All of the effort he put into researching and creating his own bats as well as the interest from other vintage baseball league players prompted him to turn his hobby into a business, starting Old Dutch Classic bats in 2012.

Best Woods for Bats

Vintage ball players and bat manufacturers often used local hardwoods, which included cherry, hickory, ash and maple.

Eschman says he mainly works with ash, but maple baseball bats also are an option. He is even planning on launching a modern line of maple bats at a future date.

The quality of wood he seeks is generally a higher grade than what is typically available in the wood billets for baseball bats offered by many wood supply stores.

Moisture content, approximately 10 to 12 percent for ash and lower for higher-density woods, as well as whether the woodgrains are straight and tight are critical factors in what makes wood suitable for bat making, he says.

One of Eschman’s favorite vendors is a wood supply company located in the Upper Peninsula of Michigan, but he also has vendors in Maine and upstate New York. The shorter growing season in those Northern locations makes the woodgrain harder and tighter, he explains.

To manufacture the bats, the turning process starts with mounting a 37- to 40-inch wood blank on the lathe.

With his duplicator, Eschman says he can turn bats quickly in 10 to 15 minutes. It takes another 10 to 15 minutes for sanding, “depending on vibration and then the type of finish,” he adds.

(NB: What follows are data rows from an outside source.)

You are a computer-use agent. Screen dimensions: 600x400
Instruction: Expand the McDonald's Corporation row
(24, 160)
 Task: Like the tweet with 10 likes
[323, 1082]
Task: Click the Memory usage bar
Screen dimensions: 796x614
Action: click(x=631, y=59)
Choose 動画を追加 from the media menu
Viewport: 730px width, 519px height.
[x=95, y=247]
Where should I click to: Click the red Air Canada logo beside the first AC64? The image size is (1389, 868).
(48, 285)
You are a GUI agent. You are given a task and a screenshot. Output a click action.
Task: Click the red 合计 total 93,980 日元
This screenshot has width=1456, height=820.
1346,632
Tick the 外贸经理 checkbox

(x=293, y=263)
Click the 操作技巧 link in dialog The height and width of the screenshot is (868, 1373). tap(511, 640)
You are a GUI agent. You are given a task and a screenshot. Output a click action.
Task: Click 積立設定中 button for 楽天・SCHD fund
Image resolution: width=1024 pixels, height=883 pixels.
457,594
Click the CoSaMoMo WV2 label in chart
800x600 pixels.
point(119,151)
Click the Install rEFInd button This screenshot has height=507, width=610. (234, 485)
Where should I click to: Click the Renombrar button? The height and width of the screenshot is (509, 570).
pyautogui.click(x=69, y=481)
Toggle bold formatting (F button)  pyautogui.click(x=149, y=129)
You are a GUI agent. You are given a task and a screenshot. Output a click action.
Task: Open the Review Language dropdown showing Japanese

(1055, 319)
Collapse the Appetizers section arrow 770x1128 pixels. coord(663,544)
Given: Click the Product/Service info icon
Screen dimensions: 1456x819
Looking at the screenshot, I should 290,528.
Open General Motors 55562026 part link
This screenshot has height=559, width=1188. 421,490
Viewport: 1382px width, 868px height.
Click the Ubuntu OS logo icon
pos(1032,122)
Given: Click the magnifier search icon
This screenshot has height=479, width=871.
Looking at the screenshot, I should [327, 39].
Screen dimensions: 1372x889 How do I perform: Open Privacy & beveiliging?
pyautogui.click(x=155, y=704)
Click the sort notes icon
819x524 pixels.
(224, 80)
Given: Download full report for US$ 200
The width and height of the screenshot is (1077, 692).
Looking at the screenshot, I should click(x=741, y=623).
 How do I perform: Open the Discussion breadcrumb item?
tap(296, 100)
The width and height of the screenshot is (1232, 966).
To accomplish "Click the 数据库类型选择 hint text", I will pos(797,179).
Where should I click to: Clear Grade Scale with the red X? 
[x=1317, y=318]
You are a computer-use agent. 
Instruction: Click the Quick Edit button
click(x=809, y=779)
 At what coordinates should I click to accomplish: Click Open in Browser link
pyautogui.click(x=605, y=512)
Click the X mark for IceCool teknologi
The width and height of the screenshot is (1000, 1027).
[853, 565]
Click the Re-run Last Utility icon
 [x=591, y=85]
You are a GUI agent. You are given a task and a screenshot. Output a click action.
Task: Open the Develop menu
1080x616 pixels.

“Maple turns faster but it takes longer to sand,” Eschman says, because it involves a more detailed sanding process. The final step is applying a protective coating.

The entire manufacturing process for Old Dutch Classic Bats takes little space. Standard equipment in the shop includes: two lathes, a belt sander, grinder, drill press, band saw and miter saw.

Small Business Strategies

Although Eschman has a full-time job as sports editor for the Belleville New-Democrat, his goal is to grow Old Dutch Classic Bats until it is self-sufficient.

His strategy is to build business in increments. Marketing is an integral part of that from maintaining an optimized website to social media, which he describes as huge. “When I blog I receive dozens of orders,” he says. Also word-of-mouth is a key part of the marketing strategy.

Vintage baseball may be a niche market but it is growing, which bodes well for Eschman’s success. In fact, he credits the rise in popularity of the sport as a reason Old Dutch Classic Bats won the first-place prize of $10,000 in the SIUE Metro East Start-Up Challenge, a regional competition for first-time businesses organized by University Park at Southern Illinois University Edwardsville, the St. Louis Regional Chamber and PNC Bank.

“That’s how I won,” he says. “I convinced the judges that vintage baseball was growing.” Eschman used the award money to improve dust collection in his shop, purchasing an air purifying system to go along with his dust vacuum system.

The contest also was crucial in helping Eschman realize the potential of his business. “Preparing for the contest opened my eyes to the possibilities and helped me develop a plan and incremental goals to build on over time,” he says.